The worst rock song of all time clocked in at approximately eight and a half minutes -- the height of self-indulgence.

  
No song should ever be eight-and-a half minutes long. Some say it's a great song. I say it's long. If this song is representative of 1972, let's just erase 1972 from history.

The Hollies were still around. A lot of folks were still around. This song is the Hollies' road to glory. I may have heard it too many times, because now it's just background noise played on FM oldies radio. I don't know why they were working for the FBI, which seems rather far-fetched. And once we get past the (admittedly) iconic intro and the working for the FBI bit, I lose interest.



This song, on the other hand, I like. I think it boils down to repetition. Anyone can sing along with it, and really, isn't that all we want in our music? I love Neil Diamond.


In retrospect, it was a transitional time. Some of the fifties acts were still around and still churning out hits. Elvis Presley always makes me laugh when I catch his performances on screen. I can't help it. It's not that I want to laugh at him, but I find him to be so ridiculous. I actually would like to find resonance in his catalog of hits. I think perhaps it is that he was so synthetic -- a plastic facsimile of himself. Nevertheless, he still had a hit song in 1972:


Rick (nee "Ricky") Nelson was also still around from the fifties. I watched "Ozzie and Harriet" with my brother, who made delicious fun of "Ricky", and I was afraid to admit I liked some of his songs. Ricky later became sort of surly about his early success. After all, he would have had zero success in the music biz if it wasn't for his dad's TV show. His resentment was well on display with this song:



Carly Simon had a hit song in '72, which will always be immortalized like this:



Hey, that's what you get when you sell your soul to a condiment company.

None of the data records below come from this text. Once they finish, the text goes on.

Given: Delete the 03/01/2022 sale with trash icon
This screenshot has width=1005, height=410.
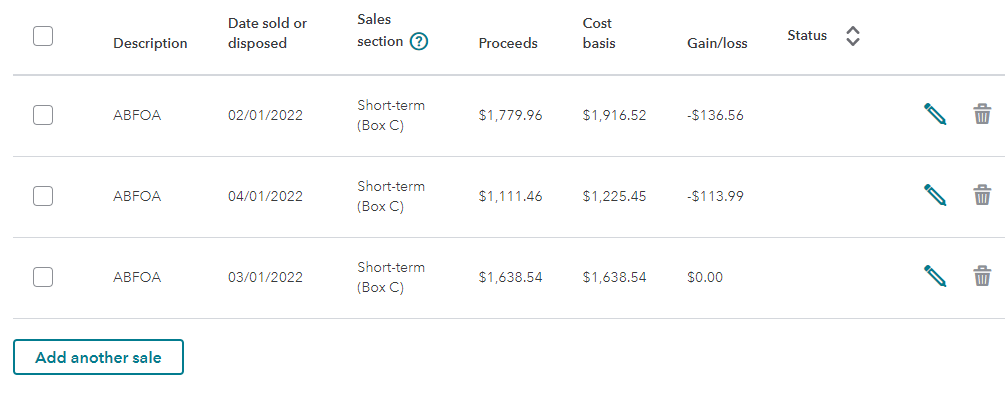Looking at the screenshot, I should click(x=982, y=276).
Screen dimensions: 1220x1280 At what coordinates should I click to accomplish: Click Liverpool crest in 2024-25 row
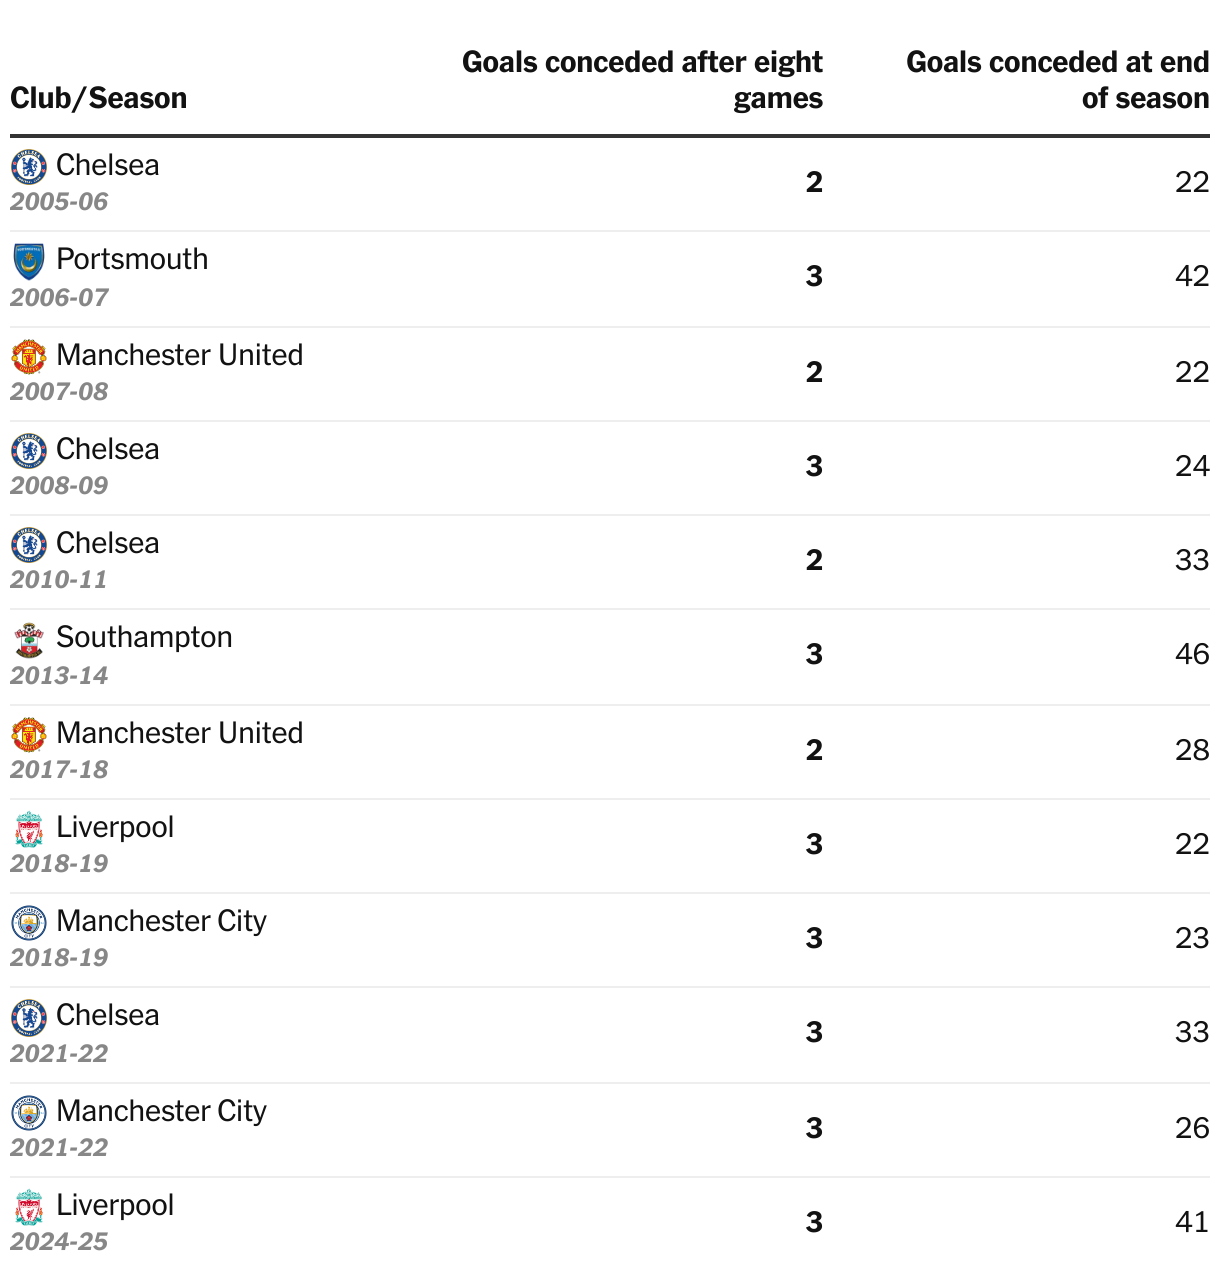(29, 1207)
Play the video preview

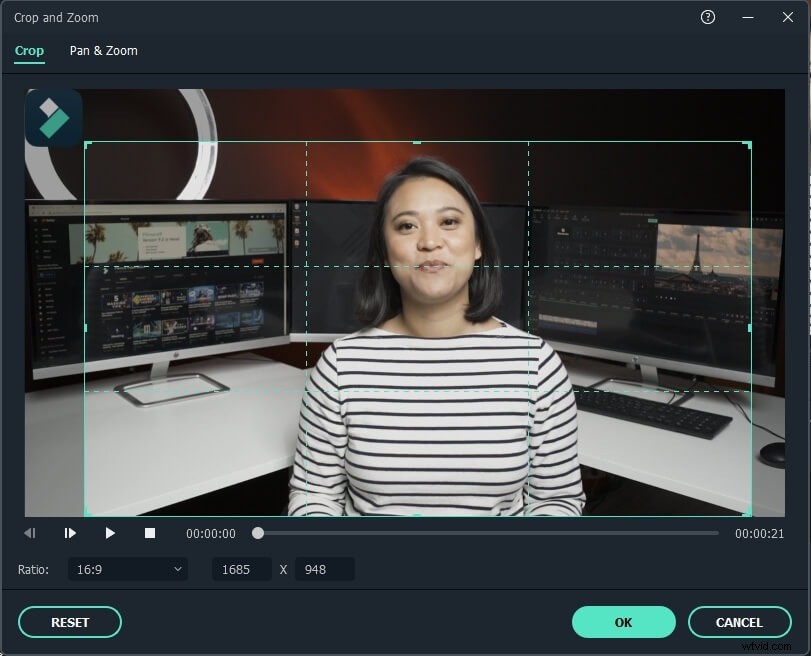110,532
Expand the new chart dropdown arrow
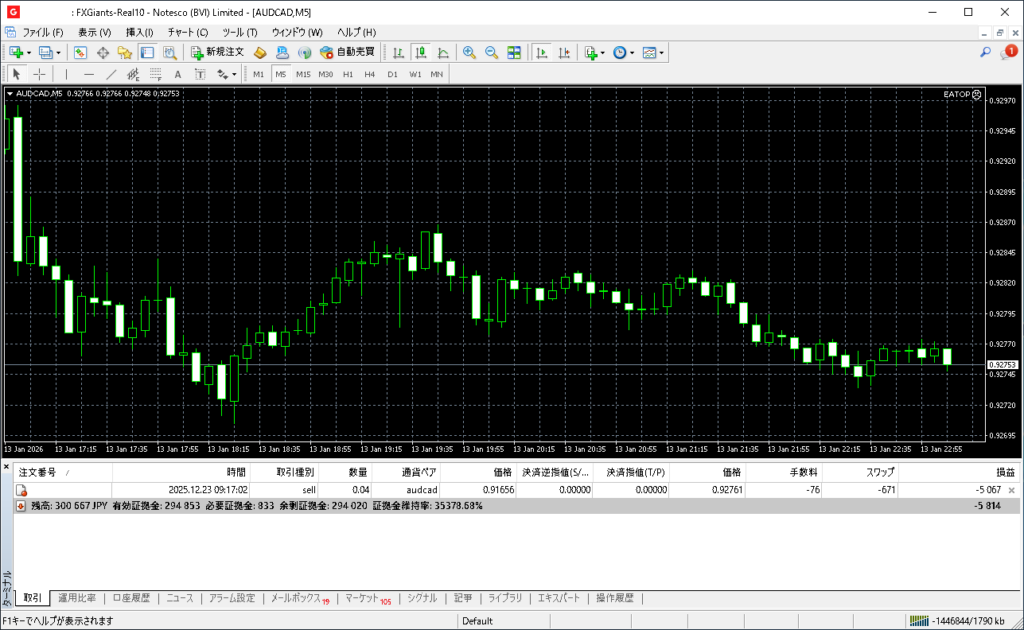This screenshot has height=630, width=1024. click(x=29, y=52)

There were songs from 1972 that I didn't hear, or I missed; that are now classics. That's sometimes how it goes with music. Nilsson was someone I didn't know. I choose not to know him by way of Jimmy Webb's awful book. But listen to this one all the way through. It's magic:


I also missed this song, because apparently Bread claimed the charts. Any band that calls itself "Bread" deserves to be lost to history.

Al Green:


One of the few things America has going for it is that this song was featured in Breaking Bad. The other thing they have going for them is that they actually had one good song. This one isn't it. Dave Barry did a whole riff on "for there ain't no one for to give you no pain". You be the judge:


There were other acts who hit big in 1972, like Jim Croce, who was awesome and underrated. And some new guy named "Elton John". And Chicago, who I frankly didn't care for until the eighties, when Peter Cetera (who the other band members disdain) joined the group. Derek Erick Clapton and the Dominos did "Layla", which wasn't ever any good until the "Unplugged" performance. 

All this was tangential to my pitiful life.  

Sometimes I wish I could revisit that time, to observe the person I was then. I might be able to offer some comfort to her; let her know that the future would be hard, but that things would work out in the end. Nothing exciting would ever happen, aside from giving birth, but the road would meander to places she never dared dream of.

Life is a conglomeration of memories, happenstance, accidents. NOTHING ever turns out the way one imagines when they are sixteen.  

I like this song, because my little sister and I shared it. That's the story of life. Memories are all well and good, but if you don't have someone to share them with, they'll just be a whisper in the wind.